第02話「異世界とようじょ」

 静かに、不思議な抑揚をつけた人間の言葉が聞こえてくる。

 少しの湿気を帯びた青臭い葉っぱの匂い。

 体はぽかぽかと温かく、漆黒のローブを僅かに揺らす微風そよかぜは心地良かった。


 あぁ、この聞こえてくる言葉は『歌』だ。

 人間が喜怒哀楽を表現する音楽。


 聞いたこともないのに郷愁を誘うその歌を聴きながら、僕はゆっくりとを開いた。


「え? まぶた?」


 がばっと身を起こす。

 なだらかな丘の上、優しく輝く太陽の光を一本の広葉樹が優しく遮ってくれている。

 近くには川も流れ、一面に広がる草原には、名前も知らない草花が広がっていた。


「おーべんとー♪ おーべんとー♪ おーいしーおーいしー、おーべんとー♪」


 小さな人間の女の子が、僕の寝転がっていた頭の横に、泥団子とむしってきた草花を並べている。

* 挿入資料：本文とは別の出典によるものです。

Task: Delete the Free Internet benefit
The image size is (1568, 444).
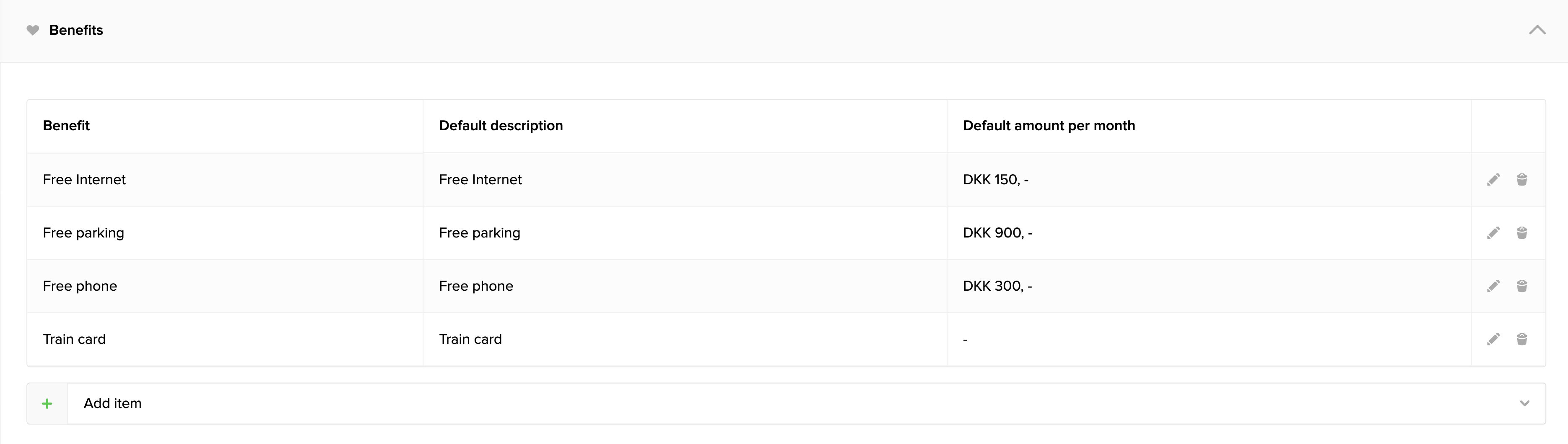Action: tap(1522, 179)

 この子はりんちゃん。トラックに轢かれ、チート能力を与えられた上でこの世界へ転移された4歳の女の子だ。


 とりあえず、転移してきたこの世界が「戦争まっただ中」「魔王軍跋扈ばっこ」などのエクストラハードな世界ではないようで一安心。

 僕が転移のショックで気を失っている間にも、りんちゃんに何事もなかったようで、そこも一安心だ。

 彼女の身を案じて一緒に転移してきたのに、転移が終わったらりんちゃんはもう居ませんでしたなんて洒落にもならないもんね。


「あっくん、朝ですよ。どうぞ召し上がれ」


 起き上がった僕に、泥団子と草花を勧めるりんちゃん。

 これはあれだろうなぁ。『おままごと』ってやつだよな。


「あ、うん。いただきます」


 手を伸ばし、泥団子の一つをつまみ上げる。

 食べたふりをしようと、口元に近づけたその手に、僕はハッキリとした違和感を感じた。


「え? ……そうだ! まぶた!」


 長年風雨に晒されたような白骨だった手に、病的な白さではあるものの肉がつき、爪も生えている。

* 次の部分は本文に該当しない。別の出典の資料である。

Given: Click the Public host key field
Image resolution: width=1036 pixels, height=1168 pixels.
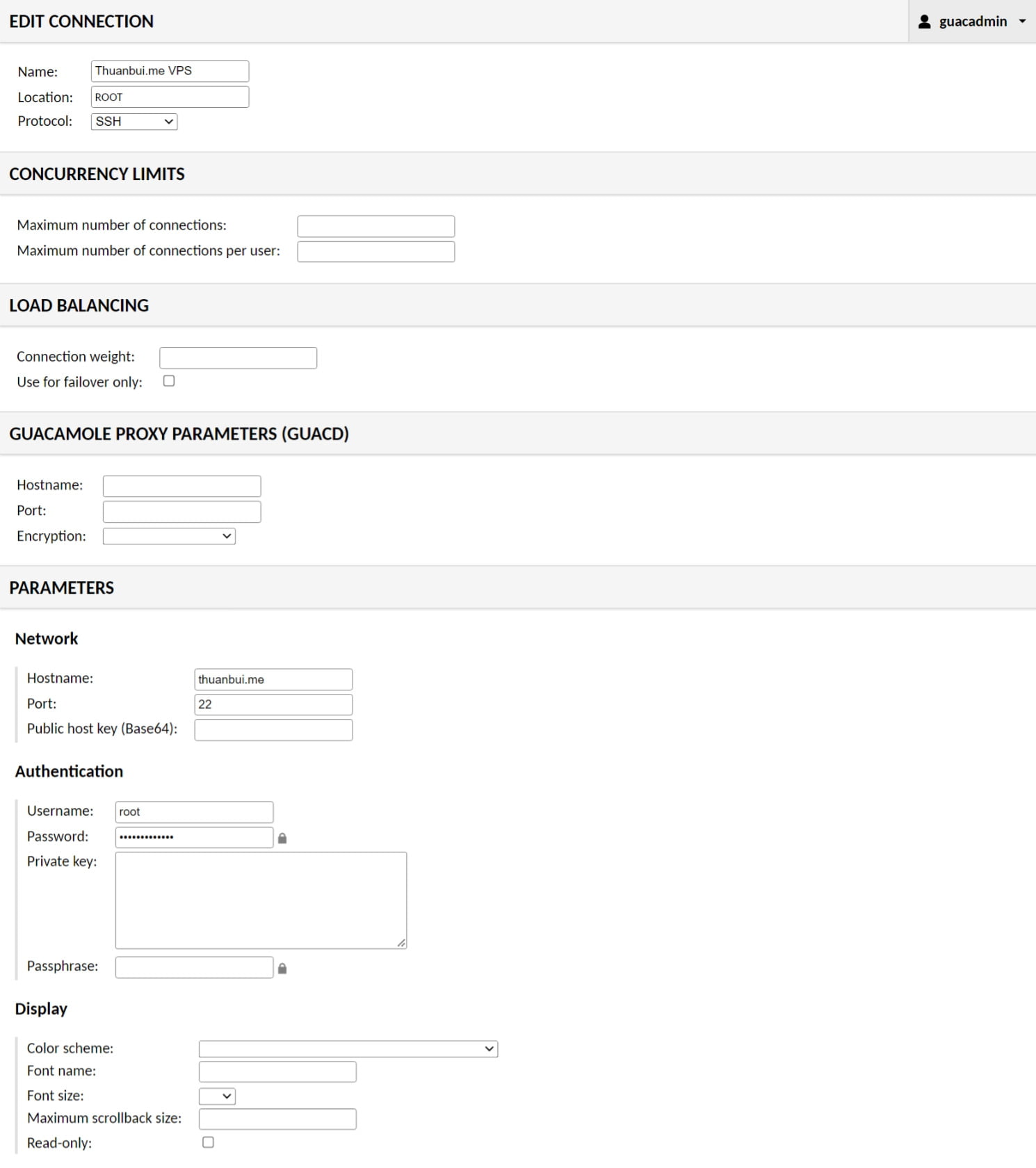Looking at the screenshot, I should point(273,730).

 さっき目が覚めた時、直前まで骸骨そのものであったはずの僕の顔に、今まで感じたことのない「まぶた」の感触があったのを忘れていた。


 泥団子を地面において、自分の顔と体をまさぐる。

 肉がついてる。真っ黒な穴があるだけだった目も鼻も、ちゃんと付いていた。

 さらに、ローブの袖の中に何かゴツゴツとしたものが入っている。

 取り出すと、それはよく知っている僕の水晶球だった。


 そこに映る僕の姿。


 無造作に刈られた白髪。病的に白い肌。濃い緑色の瞳。淡く朱の載った薄い唇の奥には赤い舌と白い歯も見える。白ばかりの体を漆黒のローブに包み込んだその姿は、人間基準で言えば整っている方だろうと思われた。


「……人間だ。僕」


「ううん、あっくんだよ」


 地面に並べてあった花を一つ、口元に近付けて「もぐもぐもぐ」と言ったりんちゃんは、死神そのものの姿だった僕に名前をつけてくれた時と同じように笑って「ごちそうさまでした」と続ける。

 慌てて僕も「ごちそうさまでした」と両手を合わせ、初めて動かす表情筋が上手く笑顔を作ってくれていることを願った。


 ……しかし、こんなに姿が変わってるのに、りんちゃんはどうして僕が『あっくん』だって分かったんだろう?



  ◇  ◇  ◇  ◇



 ==========

 雨宮りん

 種族:人族ひとぞく

 クラス:英雄

 年齢:4歳

 身長:95cm

 体重:15kg

 能力チート名:魔法少女プリヒール

 ==========


 改めて水晶の表示を確認する。

 りんちゃんの説明によると『プリヒール』とは、悪い心に支配された怪物『ワルモン』に変わってしまった人たちを変身してやっつける、可憐プリティ治癒者ヒーラーな魔法少女である。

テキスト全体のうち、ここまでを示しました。